If you couldn’t tell by now, I whole heartedly recommend VueScan over SilverFast. Four big reasons weighed my choice.

  • Price – For a one-time $79.99 purchase, I have updates for life and can use it on any scanner attached to my computer.
  • Compatibility – I use two scanners on a regular basis and I own four. VueScan is my one-stop shop for my scanning needs, regardless of the scanner I am using at the time.
  • Customization – The amount of variables VueScan allows me control of allows me to take the quality of my scans into my own hands. SilverFast does not even come close to the level of control VueScan gives me over my scanner.
  • DNG out of the box – I have to convert TIFFs from SilverFast to DNG in Lightroom. This is a step I would rather not take. VueScan allows me to wrap my TIFF scan directly into a DNG wrapper, allowing for segregation from other images, protection of my original scan, and allows me to carry Lightroom edits and snapshots directly in the DNG wrapper.

Those four reasons where the reason I chose VueScan. For the rest of my scanning series and impending e-book, I will be utilizing VueScan for my tutorials and workflow. I feel if you chose to use VueScan you will not be let down and have a solid workhorse application day in day out for years to come.

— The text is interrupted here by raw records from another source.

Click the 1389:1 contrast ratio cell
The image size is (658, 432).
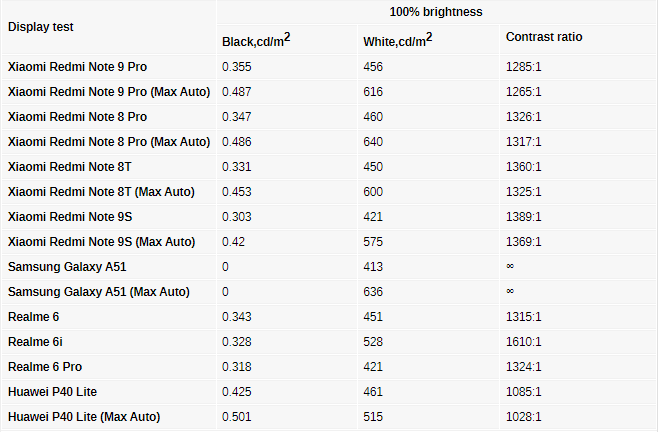(x=523, y=217)
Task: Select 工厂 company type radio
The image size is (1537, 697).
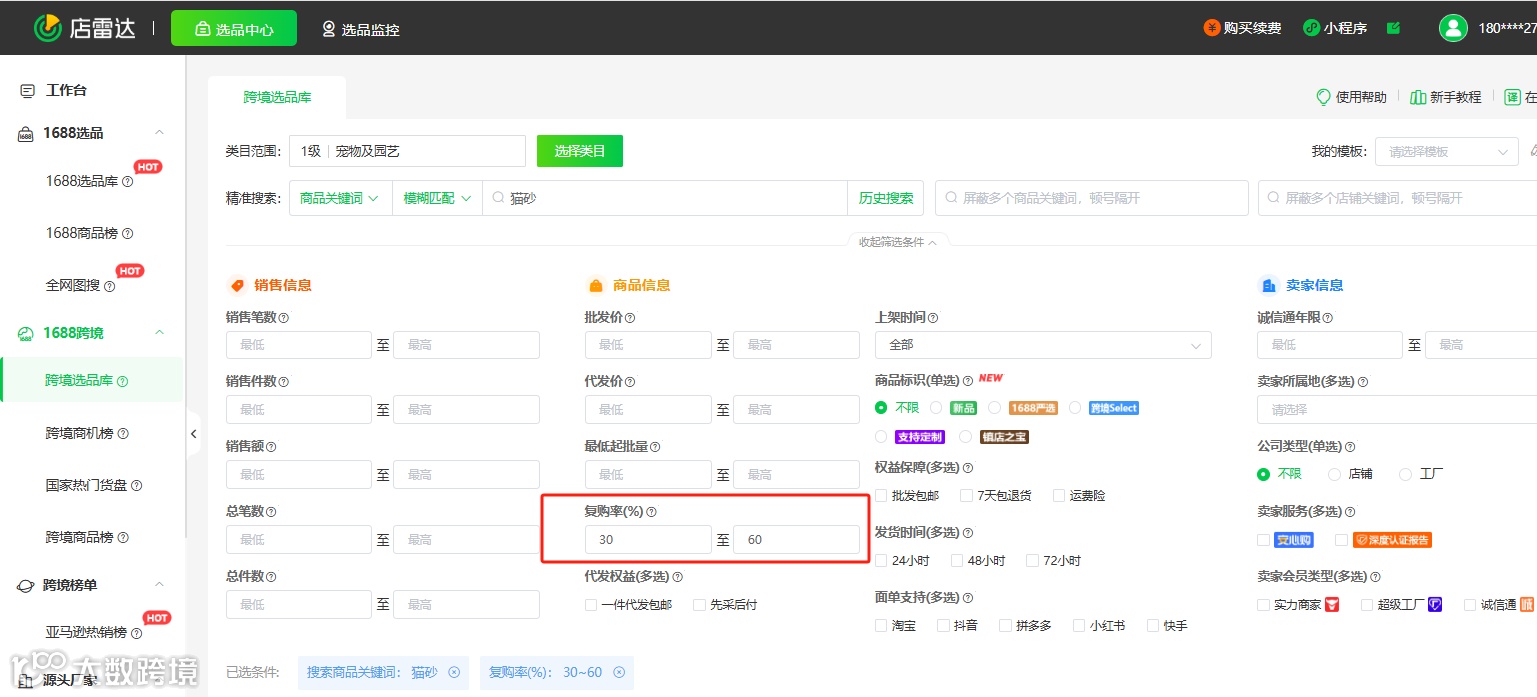Action: pyautogui.click(x=1405, y=474)
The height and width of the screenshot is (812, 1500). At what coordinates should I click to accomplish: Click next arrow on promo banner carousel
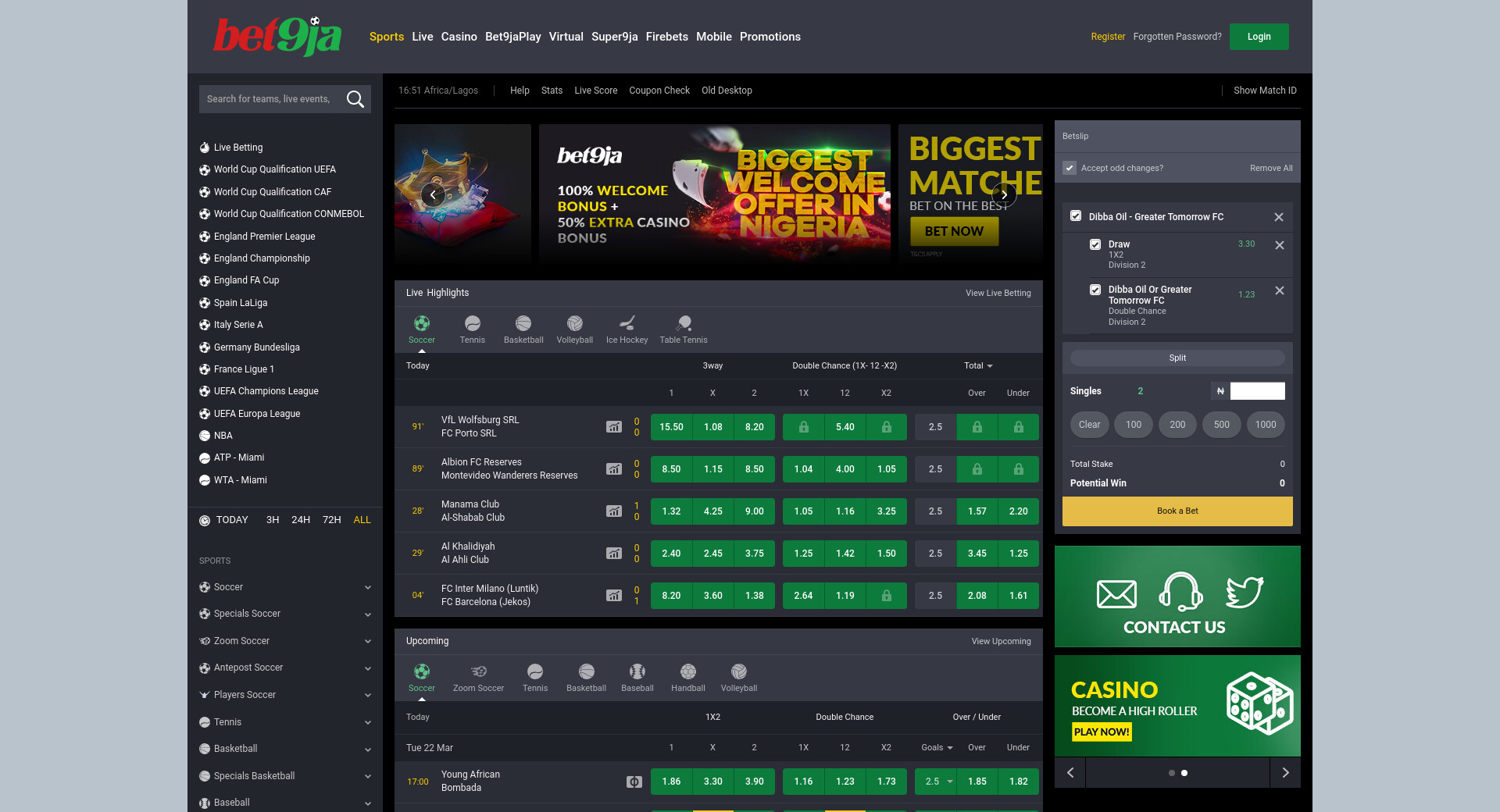pyautogui.click(x=1004, y=194)
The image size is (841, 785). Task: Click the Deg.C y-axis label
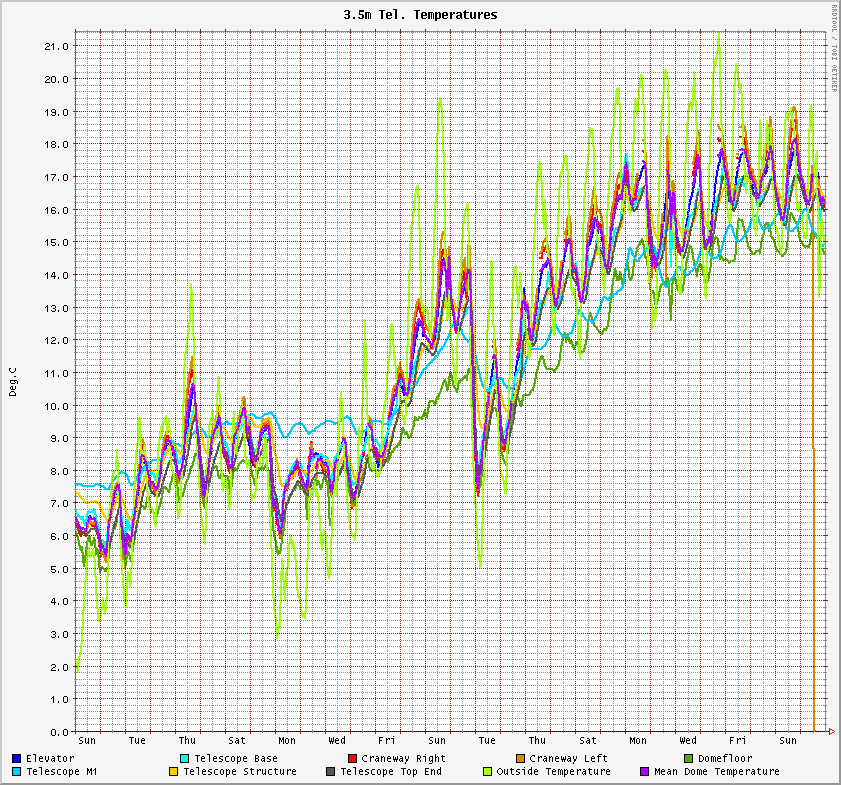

That is not to say SilverFast will let you down. If you choose to go that route you will get high-quality scans easily, without having to concern yourself with the myriad of options VueScan allows you. SilverFast is solid, and comes just behind VueScan in my book. I some areas it is superior to VueScan, and I feel it generates better scans with less work. However, I feel with the tools VueScan gives me, I can consistently create better scans with that software.

In the coming days, I will post an in-depth review of both SilverFast and VueScan. They will delve deeper into the software than I did here and even do a basic workflow for each, so you can get the gist of how to use each. So if you are still up in the air hang around for that.

Hopefully this gives you some insight into third-party software for you scanner. You can still use your OEM software that came with your scanner, but you will get better results easier with either VueScan or SilverFast. Choosing your scan software is the cornerstone of your scanning workflow. You have to get the image data you need at time of scan, and these two pieces of software guarantee you will get the most out of your negative and slides.

See ya next time,

Michel W. Gray

    • Wayne LoPrete
    • February 11th, 2010

    This was terrific, thank you. I look forward to your ‘in depth review’ of the two software programs.
    I have a Coolscan V ED and the Nikon Scan software is not compatible with my MAC Snow Leopard OS.
    Nikon told me that they will not be upgrading their software, so I need to search out and purchase 3rd party software on my own. Pretty shabby customer service, IMHO.
    I’m anxious to move on: when might your next article be published?

    • ERNIE
    • November 22nd, 2010

    Hi have you written the ebook on vuescan yet? thanks
    Ernie

  1. I am currently writing both a book on VueScan and a book on SilverFast.

  2. This was a great well written review. I have found it useful in helping me make a purchase on my next scanner thank you

    • Greg
    • December 11th, 2012

    Hi, I am about to start scanning tons of old family negs. I use photoshop, and with my Epson 4870 scanner I usually just do a “flat” or uncorrected scan then do all the sharpening/ colour correcting in photoshop. Before I start this big project, should I be considering something beyond the epson software if I correct later in Photoshop? Would Vuescan be of any extra use?